Numerical versus Categorical Data
Not all data in statistics are numbers. Without categorized data, our ability to glean insights from it is limited. If I have just a list of horsepower and displacement across the United States, there’s only so much I can learn from the pattern. That’s where categorized data comes in. We can group cars with similar characteristics together to find patterns. The graph below plots the horsepower and displacement of cars, but now that we included the model year as a category, we can understand that cars built in 1970 tended towards high horsepower and high displacement, while cars in 1976 and 1982 tended towards low horsepower and low displacement.
You can see in this simple example how categorized data is essential to the statistical process. Keep in mind, that some methods apply only to numerical data, some only to categorical data, and many to combinations of the two. One of the most important things to learn with statistics is understand the data that you have and the methods you can use with it.

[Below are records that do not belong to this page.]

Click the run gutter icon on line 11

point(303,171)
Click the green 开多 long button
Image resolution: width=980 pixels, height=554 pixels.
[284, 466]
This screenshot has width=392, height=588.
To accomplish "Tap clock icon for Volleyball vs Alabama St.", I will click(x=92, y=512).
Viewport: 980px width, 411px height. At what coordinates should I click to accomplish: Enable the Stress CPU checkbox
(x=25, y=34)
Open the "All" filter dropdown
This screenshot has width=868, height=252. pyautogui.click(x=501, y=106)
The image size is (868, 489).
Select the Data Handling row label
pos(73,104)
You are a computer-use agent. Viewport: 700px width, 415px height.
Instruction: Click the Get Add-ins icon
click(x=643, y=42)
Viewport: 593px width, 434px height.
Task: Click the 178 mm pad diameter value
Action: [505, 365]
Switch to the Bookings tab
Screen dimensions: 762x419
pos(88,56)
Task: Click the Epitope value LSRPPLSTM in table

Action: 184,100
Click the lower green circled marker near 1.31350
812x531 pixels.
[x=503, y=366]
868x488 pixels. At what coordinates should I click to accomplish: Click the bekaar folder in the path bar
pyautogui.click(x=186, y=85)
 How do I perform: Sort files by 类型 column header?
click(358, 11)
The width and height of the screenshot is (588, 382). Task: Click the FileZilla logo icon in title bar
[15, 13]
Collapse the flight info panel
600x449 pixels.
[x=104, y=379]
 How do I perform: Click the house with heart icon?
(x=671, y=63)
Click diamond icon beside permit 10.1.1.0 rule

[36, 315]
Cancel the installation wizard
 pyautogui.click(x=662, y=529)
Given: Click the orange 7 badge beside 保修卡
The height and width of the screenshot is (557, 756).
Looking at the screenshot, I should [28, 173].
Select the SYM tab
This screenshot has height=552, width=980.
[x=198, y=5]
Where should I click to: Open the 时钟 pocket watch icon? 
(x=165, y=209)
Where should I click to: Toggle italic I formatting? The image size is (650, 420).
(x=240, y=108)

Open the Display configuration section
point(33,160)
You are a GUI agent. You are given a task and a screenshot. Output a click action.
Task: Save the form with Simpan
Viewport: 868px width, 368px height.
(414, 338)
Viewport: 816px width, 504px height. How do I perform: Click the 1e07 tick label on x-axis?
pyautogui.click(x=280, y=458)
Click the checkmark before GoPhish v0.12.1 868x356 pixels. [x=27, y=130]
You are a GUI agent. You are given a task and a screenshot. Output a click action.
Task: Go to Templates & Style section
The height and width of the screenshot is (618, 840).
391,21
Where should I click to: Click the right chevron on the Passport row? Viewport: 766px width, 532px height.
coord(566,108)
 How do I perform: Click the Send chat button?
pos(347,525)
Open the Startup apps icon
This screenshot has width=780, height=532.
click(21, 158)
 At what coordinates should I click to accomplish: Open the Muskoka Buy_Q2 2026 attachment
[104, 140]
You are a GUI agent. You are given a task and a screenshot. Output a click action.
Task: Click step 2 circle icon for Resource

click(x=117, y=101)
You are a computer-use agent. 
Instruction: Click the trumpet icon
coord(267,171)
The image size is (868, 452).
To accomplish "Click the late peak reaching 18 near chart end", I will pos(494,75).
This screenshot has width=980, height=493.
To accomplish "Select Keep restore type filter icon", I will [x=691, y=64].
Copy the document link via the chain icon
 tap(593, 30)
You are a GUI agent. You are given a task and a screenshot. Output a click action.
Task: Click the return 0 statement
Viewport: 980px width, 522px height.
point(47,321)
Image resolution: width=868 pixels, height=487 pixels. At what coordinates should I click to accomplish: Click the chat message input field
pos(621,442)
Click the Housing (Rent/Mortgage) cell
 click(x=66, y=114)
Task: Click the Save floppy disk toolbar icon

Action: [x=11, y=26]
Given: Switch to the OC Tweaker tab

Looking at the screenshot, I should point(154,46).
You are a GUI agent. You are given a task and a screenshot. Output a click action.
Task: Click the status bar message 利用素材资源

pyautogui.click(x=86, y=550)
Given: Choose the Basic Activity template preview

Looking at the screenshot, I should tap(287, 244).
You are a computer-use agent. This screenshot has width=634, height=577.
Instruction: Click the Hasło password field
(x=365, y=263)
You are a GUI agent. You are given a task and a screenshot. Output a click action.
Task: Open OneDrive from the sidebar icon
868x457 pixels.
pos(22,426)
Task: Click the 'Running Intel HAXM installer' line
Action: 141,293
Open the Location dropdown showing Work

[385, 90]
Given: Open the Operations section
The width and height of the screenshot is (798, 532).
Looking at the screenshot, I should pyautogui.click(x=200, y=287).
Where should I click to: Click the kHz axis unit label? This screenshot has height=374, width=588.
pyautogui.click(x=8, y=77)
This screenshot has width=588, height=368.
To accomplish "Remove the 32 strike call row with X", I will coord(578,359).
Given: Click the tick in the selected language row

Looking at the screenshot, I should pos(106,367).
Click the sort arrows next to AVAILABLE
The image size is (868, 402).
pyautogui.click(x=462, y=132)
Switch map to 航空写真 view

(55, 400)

Discrete versus Continuous
For numerical values, there are many different data types, especially when delving into ‘big data’ and computer science. One crucial identifier is the difference between discrete and continuous data.
Discrete numbers are finite integers, sometimes referred to as counting numbers. A family can only have a discrete number of children: zero, one, two, three, etc. This can become problematic when trying to build metrics around our data. If the average number of children per couple is 1.7, what are the implications of this? No household has exactly 1.7 children, so we have to make inferences and be very clear how we interpret our discrete data.
Continuous data contains an infinite array of values - the limitation is the exactitude with which the data is collected. For instance, weight is continuous data by nature. An individual can be between 131.4 pounds, but if weighed on a more precise scale be listed at 131.4254 pounds. There is an infinite range of values, although for practicality we round continuous data to a standard that matches our needs.
The difference between discrete and continuous data is an important concept, as it impacts the inferences and methodology.